This would be a major setback. And thus, describes the intent of the Trump administration - to extort a peace on their terms, as if they were the enemy - quite vividly.
For sea drones, there could be a work-around (some other satcom system) but for ordinary units on ground, a work around must be cheap - for them, engineers would be drilling posts into ground and running temporary fiber to temporary base stations like there's no tomorrow. One hop of fiber can be quite long, 80 km is no problem with really cheap COTS hardware (professional hardware can probably talk over hundreds of kilometers). It's making changes that is problematic.
Of course, units would also fall back to using civilian cell phone networks, some with directional antennas (e.g. you know that 10 km to your rear is an intact base station at (X,Y), you point a 20 decibel parabolic dish towards that direction and get online without the enemy having a good idea about your whereabouts. A big hassle, but not an insurmountable one.
Long range strike drones 99% likely aren't using Starlink. They fly by inertial navigation and machine vision, and pick up clues from Russian mobile networks.
One absolutely doesn't prepare such a large operation at such a short notice.
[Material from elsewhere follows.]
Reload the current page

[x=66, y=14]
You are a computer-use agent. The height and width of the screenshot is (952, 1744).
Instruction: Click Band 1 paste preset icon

For an intelligence analyst, signs of an invasion are typically detectable 3 months ahead. If one performs a maritime invasion at a notice of weeks, failure is likely. (For reference, the D-Day needed years of planning and months of moving resources to work.)
Also, I trust that Taiwan has infiltrated China just as deeply as China has infiltrated Taiwan - they likely cannot keep massive secrets from each other.